Bahrain bans citizens from contact with Israelis | Jerusalem Post
Jerusalem followed with concern on Tuesday reports that the lower house of the Bahrain parliament had passed legislation banning any contact with Israelis, with one source saying this was a direct result of the viciously hostile anti-Israel mood in the Arab world following the Goldstone Report and confrontations over the Temple Mount.
Reuters quoted Jalal Fairooz from the Shi'ite Al-Wefaq bloc, an opposition group behind the move, as saying that "whoever holds any communication or official talks with Israeli officials or travels to Israel will face a fine... and/or a jail sentence of three to five years.
"The motivation is that steps are being taken by certain countries to allow certain talks to be held with Israeli officials. Israeli delegates have managed to participate in events in Arab countries with no treaties with Israel," he said.
Earlier this month the Israeli flag flew at a renewable energy conference in Abu Dhabi attended by a small Israeli delegation. This was reportedly the first time that an Israeli flag had been displayed in the United Arab Emirates which, like Bahrain, is a Gulf state with which Israel has no ties.
The legislation passed the lower house of the Bahraini parliament, and now must go to the upper house, whose members are selected by the king. Israeli officials expressed hope that the move would be quashed by the royal family, and that Bahrain, which is an American ally and considered a moderate Arab state, would not, through this action, signal an extremist turn.
A source in the Prime Minister's Office termed the move "unfortunate," and said it was a throwback to the Arab rejectionist positions of the 1960s and 1970s.
"How does the Arab world think it is possible to make peace without contacts and talking?" the official said. "This is self-defeating. The Arab world says they want peace, but then can't talk to Israel. It makes no sense."
The parliamentary move stands in stark contrast to a July Washington Post op-ed written by Bahrain's Foreign Minister Shaikh Salman bin Hamad al-Khalifa, calling for more engagement with Israel.

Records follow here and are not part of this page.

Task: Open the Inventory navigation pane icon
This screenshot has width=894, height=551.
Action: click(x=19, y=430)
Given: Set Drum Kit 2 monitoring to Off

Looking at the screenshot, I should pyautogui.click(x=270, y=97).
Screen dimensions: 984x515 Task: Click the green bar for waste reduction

In the piece, Khalifa wrote that the Arab world had "not done enough to communicate directly with the people of Israel. An Israeli might be forgiven for thinking that every Muslim voice is raised in hatred, because that is usually the only one he hears. Just as an Arab might be forgiven for thinking every Israeli wants the destruction of every Palestinian."

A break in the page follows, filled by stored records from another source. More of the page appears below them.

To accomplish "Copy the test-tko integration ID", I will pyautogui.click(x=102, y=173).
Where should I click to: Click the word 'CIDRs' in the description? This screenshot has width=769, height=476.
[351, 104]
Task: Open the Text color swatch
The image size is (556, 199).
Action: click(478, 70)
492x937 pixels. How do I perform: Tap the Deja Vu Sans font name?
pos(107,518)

The Bahraini foreign minister wrote that the Arab world had not done a good enough job demonstrating to Israelis how the Arab Peace Initiative launched by Saudi Arabia in 2002 "can form part of a peace between equals in a troubled land holy to three great faiths."
As a result of that article, Bahrain was viewed in Jerusalem earlier this year as the most likely candidate to positively answer US President Barack Obama's request to the Arab states to make some normalization gestures toward Israel. So far, however, neither Bahrain nor any other Arab country has stepped forward.
In January 2007, Bahrain stripped citizenship from a Kenyan-born Bahraini runner, Mushir Salem Jawher, who won the Tiberias marathon. Jawher's citizenship was returned a few months later amid concern in Bahrain that as a result of the action they would be isolated by the international sports community.
Bahrain, a pro-Western country with Sunni rulers and a Shi'ite majority, hosts the US Navy's 5th Fleet. Last year Bahrain's king appointed a Jewish woman as his kingdom's envoy to Washington.
The Jewish community in Bahrain dates back to antiquity, houses the only synagogue in the Persian Gulf, and today numbers between 30 and 50 people.